RECORDS FOR THE EXERCISE:
/---

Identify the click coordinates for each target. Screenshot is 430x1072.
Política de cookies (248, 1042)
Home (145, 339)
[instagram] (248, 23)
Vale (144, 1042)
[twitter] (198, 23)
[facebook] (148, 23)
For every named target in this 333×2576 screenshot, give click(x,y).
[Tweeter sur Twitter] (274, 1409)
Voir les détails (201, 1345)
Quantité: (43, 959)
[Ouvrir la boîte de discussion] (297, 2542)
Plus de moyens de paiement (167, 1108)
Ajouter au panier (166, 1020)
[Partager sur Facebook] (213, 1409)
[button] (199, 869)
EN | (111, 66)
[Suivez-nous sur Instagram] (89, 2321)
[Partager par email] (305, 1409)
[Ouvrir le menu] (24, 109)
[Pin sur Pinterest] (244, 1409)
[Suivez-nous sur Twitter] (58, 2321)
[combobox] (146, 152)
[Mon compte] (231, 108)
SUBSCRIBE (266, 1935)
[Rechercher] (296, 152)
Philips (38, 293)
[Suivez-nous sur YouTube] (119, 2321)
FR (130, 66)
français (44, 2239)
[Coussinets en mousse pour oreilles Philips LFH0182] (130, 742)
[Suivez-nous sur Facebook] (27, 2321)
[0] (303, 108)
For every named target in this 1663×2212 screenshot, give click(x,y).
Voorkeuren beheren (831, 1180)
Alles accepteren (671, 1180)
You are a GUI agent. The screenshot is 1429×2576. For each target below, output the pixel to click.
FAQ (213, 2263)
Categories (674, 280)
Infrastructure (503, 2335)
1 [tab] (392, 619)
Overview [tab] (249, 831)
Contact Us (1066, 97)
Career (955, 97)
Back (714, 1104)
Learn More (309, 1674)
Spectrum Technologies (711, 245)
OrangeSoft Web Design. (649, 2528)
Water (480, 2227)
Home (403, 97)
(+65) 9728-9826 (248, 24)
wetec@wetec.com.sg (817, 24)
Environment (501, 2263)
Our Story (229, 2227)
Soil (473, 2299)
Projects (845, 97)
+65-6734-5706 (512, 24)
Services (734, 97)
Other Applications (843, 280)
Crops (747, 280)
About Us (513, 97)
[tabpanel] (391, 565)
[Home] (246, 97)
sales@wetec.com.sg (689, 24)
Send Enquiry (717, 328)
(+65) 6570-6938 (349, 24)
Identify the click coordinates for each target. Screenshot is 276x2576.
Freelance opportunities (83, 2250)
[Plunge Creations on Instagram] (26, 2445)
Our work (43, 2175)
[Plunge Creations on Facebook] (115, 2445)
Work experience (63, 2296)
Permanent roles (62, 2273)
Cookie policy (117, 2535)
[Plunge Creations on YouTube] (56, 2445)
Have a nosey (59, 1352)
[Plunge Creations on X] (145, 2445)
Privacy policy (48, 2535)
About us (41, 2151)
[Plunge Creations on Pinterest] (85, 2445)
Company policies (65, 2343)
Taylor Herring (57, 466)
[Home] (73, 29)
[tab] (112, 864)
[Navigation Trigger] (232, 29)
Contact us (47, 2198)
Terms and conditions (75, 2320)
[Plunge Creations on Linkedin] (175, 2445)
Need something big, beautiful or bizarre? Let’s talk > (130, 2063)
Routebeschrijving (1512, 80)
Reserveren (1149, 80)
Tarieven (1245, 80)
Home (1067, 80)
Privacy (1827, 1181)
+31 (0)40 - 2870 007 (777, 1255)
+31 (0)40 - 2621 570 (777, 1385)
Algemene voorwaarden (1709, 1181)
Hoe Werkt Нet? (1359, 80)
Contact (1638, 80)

\---

WORK INSTRUCTIONS: Beginning with the line that holds "Company policies (65, 2343)", restate word for word every line down to the end of the data, and only those lines.

ANSWER BOX:
Company policies (65, 2343)
Taylor Herring (57, 466)
[Home] (73, 29)
[tab] (112, 864)
[Navigation Trigger] (232, 29)
Contact us (47, 2198)
Terms and conditions (75, 2320)
[Plunge Creations on Linkedin] (175, 2445)
Need something big, beautiful or bizarre? Let’s talk > (130, 2063)
Routebeschrijving (1512, 80)
Reserveren (1149, 80)
Tarieven (1245, 80)
Home (1067, 80)
Privacy (1827, 1181)
+31 (0)40 - 2870 007 (777, 1255)
+31 (0)40 - 2621 570 (777, 1385)
Algemene voorwaarden (1709, 1181)
Hoe Werkt Нet? (1359, 80)
Contact (1638, 80)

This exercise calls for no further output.